SOUR CHERRY CRUMB BARS RECIPE
Ingredients
For the crumb topping:
- 1+1/4 cups all-purpose flour
- 1/2 cup + 2 tbsp sugar
- 1/4 tsp salt
- 6 tbsp butter, cold and cut into cubes
For the cake:
- 1 pound (2+1/2 cups) sour cherries, pitted
- 1 cup flour
- 1/2 tsp baking powder
- 1/4 tsp salt
- 1 stick unsalted butter, at room temperature
- 1 cup confectioners’ sugar
- 2 large egss
- 1 tsp June's Homemade Brandy Vanilla Extract
Method
- Preheat your oven to 350 degrees F. Butter a 9-inch square baking pan and line with parchment paper, leaving a 2-inch overhang on two sides.
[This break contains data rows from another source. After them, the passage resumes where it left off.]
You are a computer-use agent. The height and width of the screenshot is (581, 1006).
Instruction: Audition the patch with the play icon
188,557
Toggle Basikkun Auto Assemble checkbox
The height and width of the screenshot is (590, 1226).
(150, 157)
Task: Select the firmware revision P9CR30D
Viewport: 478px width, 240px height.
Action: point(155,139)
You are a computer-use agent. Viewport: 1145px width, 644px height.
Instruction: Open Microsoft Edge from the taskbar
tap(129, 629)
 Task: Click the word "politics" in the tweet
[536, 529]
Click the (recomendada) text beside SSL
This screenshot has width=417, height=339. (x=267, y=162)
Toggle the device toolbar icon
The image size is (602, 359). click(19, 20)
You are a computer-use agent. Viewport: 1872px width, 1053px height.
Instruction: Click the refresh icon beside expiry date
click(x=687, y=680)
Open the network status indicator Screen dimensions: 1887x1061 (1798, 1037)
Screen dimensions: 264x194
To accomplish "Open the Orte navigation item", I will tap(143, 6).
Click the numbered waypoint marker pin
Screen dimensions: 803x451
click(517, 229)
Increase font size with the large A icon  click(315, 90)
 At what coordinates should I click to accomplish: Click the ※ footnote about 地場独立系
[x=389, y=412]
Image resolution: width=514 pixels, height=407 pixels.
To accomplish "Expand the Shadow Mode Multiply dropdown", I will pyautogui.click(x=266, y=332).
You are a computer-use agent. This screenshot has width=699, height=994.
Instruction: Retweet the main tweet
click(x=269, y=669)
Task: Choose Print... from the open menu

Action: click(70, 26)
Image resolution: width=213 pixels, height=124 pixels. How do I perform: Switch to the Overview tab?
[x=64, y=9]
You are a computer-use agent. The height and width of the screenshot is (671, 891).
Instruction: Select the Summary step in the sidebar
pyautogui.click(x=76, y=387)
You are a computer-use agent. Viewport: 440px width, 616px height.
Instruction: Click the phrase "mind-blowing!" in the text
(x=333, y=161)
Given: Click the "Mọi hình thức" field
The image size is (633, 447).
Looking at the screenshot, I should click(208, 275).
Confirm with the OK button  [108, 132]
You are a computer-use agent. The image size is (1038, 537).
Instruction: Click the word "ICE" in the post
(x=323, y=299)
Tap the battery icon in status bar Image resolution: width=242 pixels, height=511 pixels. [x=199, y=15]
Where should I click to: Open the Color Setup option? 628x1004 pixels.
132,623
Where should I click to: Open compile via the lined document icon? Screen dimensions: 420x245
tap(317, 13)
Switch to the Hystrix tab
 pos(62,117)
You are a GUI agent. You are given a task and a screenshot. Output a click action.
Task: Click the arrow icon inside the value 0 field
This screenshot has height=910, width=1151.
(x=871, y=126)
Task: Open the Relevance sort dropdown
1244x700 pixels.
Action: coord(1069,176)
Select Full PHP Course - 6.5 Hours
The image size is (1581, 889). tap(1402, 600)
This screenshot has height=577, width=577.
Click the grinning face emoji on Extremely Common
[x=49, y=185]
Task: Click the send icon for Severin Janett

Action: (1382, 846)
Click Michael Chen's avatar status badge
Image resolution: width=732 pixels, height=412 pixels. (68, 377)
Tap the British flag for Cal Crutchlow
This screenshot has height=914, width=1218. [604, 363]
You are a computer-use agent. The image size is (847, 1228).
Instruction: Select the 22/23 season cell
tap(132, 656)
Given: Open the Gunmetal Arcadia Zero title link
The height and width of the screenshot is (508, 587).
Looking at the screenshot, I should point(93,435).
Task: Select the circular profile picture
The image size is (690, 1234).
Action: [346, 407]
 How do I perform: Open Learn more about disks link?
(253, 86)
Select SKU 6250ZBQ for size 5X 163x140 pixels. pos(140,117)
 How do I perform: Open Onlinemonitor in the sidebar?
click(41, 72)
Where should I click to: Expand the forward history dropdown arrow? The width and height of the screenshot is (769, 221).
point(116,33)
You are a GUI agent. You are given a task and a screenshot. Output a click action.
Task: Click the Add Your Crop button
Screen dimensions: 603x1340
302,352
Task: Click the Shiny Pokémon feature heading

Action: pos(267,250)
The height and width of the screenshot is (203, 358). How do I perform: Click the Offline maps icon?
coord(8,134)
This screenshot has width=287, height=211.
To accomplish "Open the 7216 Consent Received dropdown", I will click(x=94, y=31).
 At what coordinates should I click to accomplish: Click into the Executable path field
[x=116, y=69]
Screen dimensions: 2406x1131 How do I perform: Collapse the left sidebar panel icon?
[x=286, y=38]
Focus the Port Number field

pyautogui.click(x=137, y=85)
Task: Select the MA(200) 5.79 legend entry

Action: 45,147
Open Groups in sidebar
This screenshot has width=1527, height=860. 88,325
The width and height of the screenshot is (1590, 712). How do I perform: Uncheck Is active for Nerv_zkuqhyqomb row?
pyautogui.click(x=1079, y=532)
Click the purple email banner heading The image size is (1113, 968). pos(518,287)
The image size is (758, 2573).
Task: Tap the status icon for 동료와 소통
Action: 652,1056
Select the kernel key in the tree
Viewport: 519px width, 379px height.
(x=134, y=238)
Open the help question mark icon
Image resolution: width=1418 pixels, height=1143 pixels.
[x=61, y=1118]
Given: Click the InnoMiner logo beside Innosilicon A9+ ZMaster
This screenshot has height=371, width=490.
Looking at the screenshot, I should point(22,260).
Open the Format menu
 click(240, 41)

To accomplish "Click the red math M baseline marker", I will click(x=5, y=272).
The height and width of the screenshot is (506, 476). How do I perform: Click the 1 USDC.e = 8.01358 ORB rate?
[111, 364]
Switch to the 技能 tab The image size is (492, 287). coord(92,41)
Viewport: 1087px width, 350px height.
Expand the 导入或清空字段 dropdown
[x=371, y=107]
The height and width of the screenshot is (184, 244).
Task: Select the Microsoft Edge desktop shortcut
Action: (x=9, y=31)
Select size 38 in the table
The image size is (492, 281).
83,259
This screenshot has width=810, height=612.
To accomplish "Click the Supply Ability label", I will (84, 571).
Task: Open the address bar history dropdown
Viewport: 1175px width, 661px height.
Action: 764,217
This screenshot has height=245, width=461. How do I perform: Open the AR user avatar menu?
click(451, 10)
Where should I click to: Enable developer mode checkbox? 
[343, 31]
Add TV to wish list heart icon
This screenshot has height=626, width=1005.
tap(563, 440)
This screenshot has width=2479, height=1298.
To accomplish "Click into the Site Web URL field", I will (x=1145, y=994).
Butter and flour parchment and pan, tapping out excess flour.
- To make the crumb topping, mix flour, sugar and salt in a food processor. Add cold butter (cut into 1/4-inch cubes) to the flour mixture and pulse until the butter cubes are pea-sized and coated with flour. Do not let the dough come together in a ball. Refrigerate until ready to use.
- To make the cake, whisk flour, baking powder, and salt in a medium bowl and set aside. Working in the bowl of a stand mixer, beat butter and confectioners’ sugar until light and fluffy; beat in eggs, one at a time. With mixer on low, beat in vanilla, then flour mixture.
- Spread batter in prepared pan. Sprinkle with pitted sour cherries and top with the crumb topping.
- Bake for 40 to 45 minutes, or until the crumbs are golden and a thin knife inserted into the center comes out clean. Let cool completely in pan. Using paper overhang, lift cake from pan and cut into 16 bars.